- **Input**
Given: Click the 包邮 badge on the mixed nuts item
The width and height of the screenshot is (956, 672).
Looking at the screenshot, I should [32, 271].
==
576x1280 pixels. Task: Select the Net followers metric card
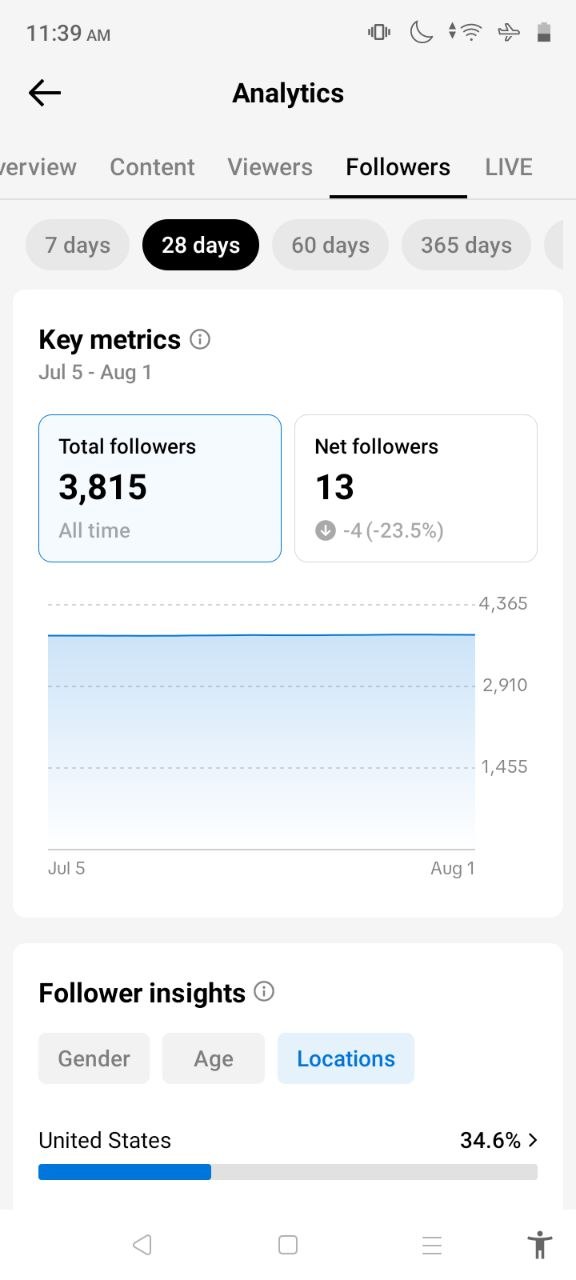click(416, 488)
==
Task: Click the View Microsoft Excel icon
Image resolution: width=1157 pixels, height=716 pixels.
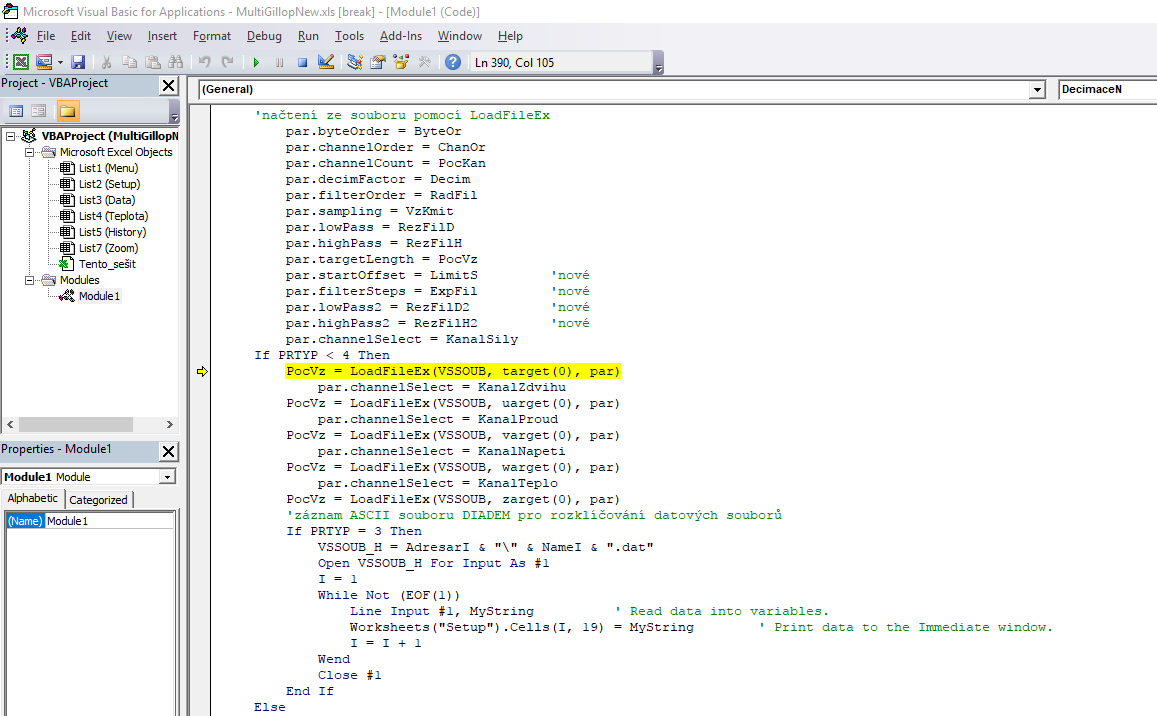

- **Required action**
Only those lines of the entries above that run from the line containing "Task: Click the View Microsoft Excel icon" to the line containing "Image resolution: width=1157", both included, should be transcribed exactly.

- **The completed task**
Task: Click the View Microsoft Excel icon
Image resolution: width=1157 pixels, height=716 pixels.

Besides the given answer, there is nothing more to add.